Re: openssl/libssl1 in Debian now blocks offlineimap?
- Date: Thu, 24 Aug 2017 13:35:20 +0000
- From: Scott Kitterman <debian@xxxxxxxxxxxxx>
- Subject: Re: openssl/libssl1 in Debian now blocks offlineimap?
On August 24, 2017 8:05:20 AM EDT, Bernhard Schmidt <berni@xxxxxxxxxx> wrote:
>Kurt Roeckx <kurt@xxxxxxxxx> wrote:
>> Disabling the protocols is the only way I know how to identify
>> all the problems.

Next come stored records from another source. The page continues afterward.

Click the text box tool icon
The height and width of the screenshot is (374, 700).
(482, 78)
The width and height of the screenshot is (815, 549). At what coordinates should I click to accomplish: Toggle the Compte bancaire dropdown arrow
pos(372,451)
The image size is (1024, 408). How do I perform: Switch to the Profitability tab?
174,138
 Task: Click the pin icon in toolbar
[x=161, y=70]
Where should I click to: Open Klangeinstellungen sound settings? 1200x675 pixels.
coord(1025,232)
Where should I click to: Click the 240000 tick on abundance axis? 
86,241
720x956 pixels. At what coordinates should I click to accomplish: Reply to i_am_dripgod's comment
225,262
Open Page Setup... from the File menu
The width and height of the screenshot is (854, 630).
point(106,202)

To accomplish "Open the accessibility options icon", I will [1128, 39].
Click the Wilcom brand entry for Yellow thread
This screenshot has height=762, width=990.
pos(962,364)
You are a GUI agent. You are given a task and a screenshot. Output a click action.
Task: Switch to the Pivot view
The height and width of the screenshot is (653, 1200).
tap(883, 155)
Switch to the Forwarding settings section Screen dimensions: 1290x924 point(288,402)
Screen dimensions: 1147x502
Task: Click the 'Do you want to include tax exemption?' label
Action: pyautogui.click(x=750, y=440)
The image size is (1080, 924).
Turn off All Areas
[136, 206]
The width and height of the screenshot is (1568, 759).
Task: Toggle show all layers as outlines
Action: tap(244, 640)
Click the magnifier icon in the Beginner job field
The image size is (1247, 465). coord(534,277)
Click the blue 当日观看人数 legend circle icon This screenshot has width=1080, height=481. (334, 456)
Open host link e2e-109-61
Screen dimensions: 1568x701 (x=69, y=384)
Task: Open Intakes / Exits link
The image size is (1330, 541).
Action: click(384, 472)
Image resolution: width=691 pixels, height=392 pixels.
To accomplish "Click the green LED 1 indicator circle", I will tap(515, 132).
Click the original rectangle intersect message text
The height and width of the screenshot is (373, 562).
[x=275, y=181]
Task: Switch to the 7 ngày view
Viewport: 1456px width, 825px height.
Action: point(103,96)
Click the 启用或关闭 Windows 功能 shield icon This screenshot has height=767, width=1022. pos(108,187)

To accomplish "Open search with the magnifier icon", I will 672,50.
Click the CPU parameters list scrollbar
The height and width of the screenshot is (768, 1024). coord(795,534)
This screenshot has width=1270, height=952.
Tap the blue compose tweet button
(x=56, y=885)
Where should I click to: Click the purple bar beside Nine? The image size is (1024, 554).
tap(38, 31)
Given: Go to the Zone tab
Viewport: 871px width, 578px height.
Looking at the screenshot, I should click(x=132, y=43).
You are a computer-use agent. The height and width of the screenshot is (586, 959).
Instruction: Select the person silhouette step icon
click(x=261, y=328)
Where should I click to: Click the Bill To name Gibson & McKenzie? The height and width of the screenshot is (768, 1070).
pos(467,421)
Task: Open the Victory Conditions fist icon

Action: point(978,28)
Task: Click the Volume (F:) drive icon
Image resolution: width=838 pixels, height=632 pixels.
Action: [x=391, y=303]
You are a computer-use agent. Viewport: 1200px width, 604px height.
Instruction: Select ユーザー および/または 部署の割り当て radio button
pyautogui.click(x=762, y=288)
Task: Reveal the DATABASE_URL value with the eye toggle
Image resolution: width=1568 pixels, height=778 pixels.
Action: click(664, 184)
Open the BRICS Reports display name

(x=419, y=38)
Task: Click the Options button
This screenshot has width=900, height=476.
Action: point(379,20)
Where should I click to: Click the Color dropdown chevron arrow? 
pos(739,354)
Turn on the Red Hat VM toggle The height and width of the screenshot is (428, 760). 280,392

And I would like to encourage everybody to
>> contact the other side if things break and get them to upgrade.
>There is now #873065 on Postfix which suggests MTAs don't fall back to
>plain SMTP if the SSL handshake fails due to disabling of TLSv1.0 and
>TLSv1.1. I think this problem will be unsolvable before at least Google
>and Microsoft do the same on their inbound servers, forcing everyone to
The log in that bug shows something connecting to a Postfix smtpd, so someone else's inbound isn't relevant to that bug.
I need to find more information on it, but that is most likely a case of the sender not falling back to plain SMTP and so likely not a Postfix issue.
This does highlight problems with the current situation with openssl. I can't think of a case where no encryption is a better result than use of TLS.